• [WHAT THE EXERCISE ASKS] Retype the data exactly, leaving nothing out.

Extracted records

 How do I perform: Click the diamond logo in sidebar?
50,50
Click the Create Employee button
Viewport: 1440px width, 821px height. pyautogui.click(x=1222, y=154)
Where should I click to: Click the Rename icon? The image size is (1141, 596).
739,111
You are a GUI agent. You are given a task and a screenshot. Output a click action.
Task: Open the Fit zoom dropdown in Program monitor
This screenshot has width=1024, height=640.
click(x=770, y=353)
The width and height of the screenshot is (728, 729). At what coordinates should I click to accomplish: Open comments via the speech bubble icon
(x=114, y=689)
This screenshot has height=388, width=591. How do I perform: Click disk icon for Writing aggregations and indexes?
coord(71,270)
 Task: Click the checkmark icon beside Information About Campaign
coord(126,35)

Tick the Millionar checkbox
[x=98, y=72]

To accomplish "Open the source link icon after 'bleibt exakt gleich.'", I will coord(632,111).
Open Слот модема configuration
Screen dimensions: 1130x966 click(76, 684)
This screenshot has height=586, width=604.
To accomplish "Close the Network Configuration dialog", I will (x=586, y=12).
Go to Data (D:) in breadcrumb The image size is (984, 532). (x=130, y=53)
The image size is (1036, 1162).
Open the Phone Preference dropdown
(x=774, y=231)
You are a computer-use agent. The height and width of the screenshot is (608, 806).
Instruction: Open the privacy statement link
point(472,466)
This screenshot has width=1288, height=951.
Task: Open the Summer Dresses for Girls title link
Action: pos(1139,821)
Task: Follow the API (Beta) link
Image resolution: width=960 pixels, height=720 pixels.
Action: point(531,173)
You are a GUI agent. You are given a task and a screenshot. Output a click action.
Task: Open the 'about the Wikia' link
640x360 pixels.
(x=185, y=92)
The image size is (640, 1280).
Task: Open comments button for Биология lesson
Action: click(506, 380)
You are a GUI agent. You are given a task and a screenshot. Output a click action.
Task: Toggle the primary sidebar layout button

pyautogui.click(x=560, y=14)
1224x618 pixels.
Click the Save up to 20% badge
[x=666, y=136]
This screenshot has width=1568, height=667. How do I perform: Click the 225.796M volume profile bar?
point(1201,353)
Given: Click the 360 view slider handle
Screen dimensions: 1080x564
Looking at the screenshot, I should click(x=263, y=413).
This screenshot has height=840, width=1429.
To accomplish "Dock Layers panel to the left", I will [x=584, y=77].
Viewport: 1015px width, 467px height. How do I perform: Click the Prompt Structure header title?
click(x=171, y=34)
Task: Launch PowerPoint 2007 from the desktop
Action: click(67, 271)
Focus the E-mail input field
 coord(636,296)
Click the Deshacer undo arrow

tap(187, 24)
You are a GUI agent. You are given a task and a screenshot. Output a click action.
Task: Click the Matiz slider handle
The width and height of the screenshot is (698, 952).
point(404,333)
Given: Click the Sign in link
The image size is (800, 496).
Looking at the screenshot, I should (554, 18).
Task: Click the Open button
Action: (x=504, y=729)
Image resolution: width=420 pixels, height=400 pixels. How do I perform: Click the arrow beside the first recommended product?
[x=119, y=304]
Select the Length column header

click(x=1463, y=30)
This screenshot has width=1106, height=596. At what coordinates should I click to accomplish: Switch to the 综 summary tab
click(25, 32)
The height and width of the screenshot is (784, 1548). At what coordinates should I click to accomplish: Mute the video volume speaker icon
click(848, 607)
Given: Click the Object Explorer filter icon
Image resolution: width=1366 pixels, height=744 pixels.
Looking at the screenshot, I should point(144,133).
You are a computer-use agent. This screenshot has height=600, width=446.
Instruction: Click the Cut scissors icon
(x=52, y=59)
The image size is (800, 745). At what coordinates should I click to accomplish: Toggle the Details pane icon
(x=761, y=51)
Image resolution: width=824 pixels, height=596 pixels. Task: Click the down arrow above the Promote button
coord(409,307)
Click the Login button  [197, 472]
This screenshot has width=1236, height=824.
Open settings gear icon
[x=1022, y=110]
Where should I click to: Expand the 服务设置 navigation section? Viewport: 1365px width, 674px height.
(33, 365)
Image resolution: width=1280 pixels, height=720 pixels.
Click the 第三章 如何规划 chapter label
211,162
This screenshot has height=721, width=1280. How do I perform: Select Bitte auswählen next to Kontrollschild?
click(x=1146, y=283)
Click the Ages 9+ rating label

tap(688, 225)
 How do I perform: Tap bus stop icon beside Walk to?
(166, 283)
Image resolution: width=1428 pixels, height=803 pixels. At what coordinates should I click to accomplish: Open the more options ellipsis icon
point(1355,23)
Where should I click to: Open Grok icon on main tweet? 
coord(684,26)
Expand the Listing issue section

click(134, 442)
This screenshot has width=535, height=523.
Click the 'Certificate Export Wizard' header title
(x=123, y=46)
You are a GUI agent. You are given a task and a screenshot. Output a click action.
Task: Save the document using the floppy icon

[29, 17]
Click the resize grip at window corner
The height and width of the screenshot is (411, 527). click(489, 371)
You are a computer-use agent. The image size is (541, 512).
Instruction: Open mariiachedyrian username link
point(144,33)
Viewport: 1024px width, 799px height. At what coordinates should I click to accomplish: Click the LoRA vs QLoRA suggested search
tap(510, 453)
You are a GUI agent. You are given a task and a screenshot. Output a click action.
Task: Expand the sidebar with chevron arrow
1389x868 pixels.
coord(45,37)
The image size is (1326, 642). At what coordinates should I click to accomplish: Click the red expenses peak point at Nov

• [YOUR RESPONSE]
 How do I perform: Click the diamond logo in sidebar?
50,50
Click the Create Employee button
Viewport: 1440px width, 821px height. pyautogui.click(x=1222, y=154)
Where should I click to: Click the Rename icon? The image size is (1141, 596).
739,111
You are a GUI agent. You are given a task and a screenshot. Output a click action.
Task: Open the Fit zoom dropdown in Program monitor
This screenshot has width=1024, height=640.
click(x=770, y=353)
The width and height of the screenshot is (728, 729). At what coordinates should I click to accomplish: Open comments via the speech bubble icon
(x=114, y=689)
This screenshot has height=388, width=591. How do I perform: Click disk icon for Writing aggregations and indexes?
coord(71,270)
 Task: Click the checkmark icon beside Information About Campaign
coord(126,35)

Tick the Millionar checkbox
[x=98, y=72]

To accomplish "Open the source link icon after 'bleibt exakt gleich.'", I will coord(632,111).
Open Слот модема configuration
Screen dimensions: 1130x966 click(76, 684)
This screenshot has height=586, width=604.
To accomplish "Close the Network Configuration dialog", I will (x=586, y=12).
Go to Data (D:) in breadcrumb The image size is (984, 532). (x=130, y=53)
The image size is (1036, 1162).
Open the Phone Preference dropdown
(x=774, y=231)
You are a computer-use agent. The height and width of the screenshot is (608, 806).
Instruction: Open the privacy statement link
point(472,466)
This screenshot has width=1288, height=951.
Task: Open the Summer Dresses for Girls title link
Action: pos(1139,821)
Task: Follow the API (Beta) link
Image resolution: width=960 pixels, height=720 pixels.
Action: point(531,173)
You are a GUI agent. You are given a task and a screenshot. Output a click action.
Task: Open the 'about the Wikia' link
640x360 pixels.
(x=185, y=92)
The image size is (640, 1280).
Task: Open comments button for Биология lesson
Action: click(506, 380)
You are a GUI agent. You are given a task and a screenshot. Output a click action.
Task: Toggle the primary sidebar layout button

pyautogui.click(x=560, y=14)
1224x618 pixels.
Click the Save up to 20% badge
[x=666, y=136]
This screenshot has width=1568, height=667. How do I perform: Click the 225.796M volume profile bar?
point(1201,353)
Given: Click the 360 view slider handle
Screen dimensions: 1080x564
Looking at the screenshot, I should click(x=263, y=413).
This screenshot has height=840, width=1429.
To accomplish "Dock Layers panel to the left", I will [x=584, y=77].
Viewport: 1015px width, 467px height. How do I perform: Click the Prompt Structure header title?
click(x=171, y=34)
Task: Launch PowerPoint 2007 from the desktop
Action: click(67, 271)
Focus the E-mail input field
 coord(636,296)
Click the Deshacer undo arrow

tap(187, 24)
You are a GUI agent. You are given a task and a screenshot. Output a click action.
Task: Click the Matiz slider handle
The width and height of the screenshot is (698, 952).
point(404,333)
Given: Click the Sign in link
The image size is (800, 496).
Looking at the screenshot, I should (554, 18).
Task: Click the Open button
Action: (x=504, y=729)
Image resolution: width=420 pixels, height=400 pixels. How do I perform: Click the arrow beside the first recommended product?
[x=119, y=304]
Select the Length column header

click(x=1463, y=30)
This screenshot has width=1106, height=596. At what coordinates should I click to accomplish: Switch to the 综 summary tab
click(25, 32)
The height and width of the screenshot is (784, 1548). At what coordinates should I click to accomplish: Mute the video volume speaker icon
click(848, 607)
Given: Click the Object Explorer filter icon
Image resolution: width=1366 pixels, height=744 pixels.
Looking at the screenshot, I should point(144,133).
You are a computer-use agent. This screenshot has height=600, width=446.
Instruction: Click the Cut scissors icon
(x=52, y=59)
The image size is (800, 745). At what coordinates should I click to accomplish: Toggle the Details pane icon
(x=761, y=51)
Image resolution: width=824 pixels, height=596 pixels. Task: Click the down arrow above the Promote button
coord(409,307)
Click the Login button  [197, 472]
This screenshot has width=1236, height=824.
Open settings gear icon
[x=1022, y=110]
Where should I click to: Expand the 服务设置 navigation section? Viewport: 1365px width, 674px height.
(33, 365)
Image resolution: width=1280 pixels, height=720 pixels.
Click the 第三章 如何规划 chapter label
211,162
This screenshot has height=721, width=1280. How do I perform: Select Bitte auswählen next to Kontrollschild?
click(x=1146, y=283)
Click the Ages 9+ rating label

tap(688, 225)
 How do I perform: Tap bus stop icon beside Walk to?
(166, 283)
Image resolution: width=1428 pixels, height=803 pixels. At what coordinates should I click to accomplish: Open the more options ellipsis icon
point(1355,23)
Where should I click to: Open Grok icon on main tweet? 
coord(684,26)
Expand the Listing issue section

click(134, 442)
This screenshot has width=535, height=523.
Click the 'Certificate Export Wizard' header title
(x=123, y=46)
You are a GUI agent. You are given a task and a screenshot. Output a click action.
Task: Save the document using the floppy icon

[29, 17]
Click the resize grip at window corner
The height and width of the screenshot is (411, 527). click(489, 371)
You are a computer-use agent. The image size is (541, 512).
Instruction: Open mariiachedyrian username link
point(144,33)
Viewport: 1024px width, 799px height. At what coordinates should I click to accomplish: Click the LoRA vs QLoRA suggested search
tap(510, 453)
You are a GUI agent. You are given a task and a screenshot. Output a click action.
Task: Expand the sidebar with chevron arrow
1389x868 pixels.
coord(45,37)
The image size is (1326, 642). At what coordinates should I click to accomplish: Click the red expenses peak point at Nov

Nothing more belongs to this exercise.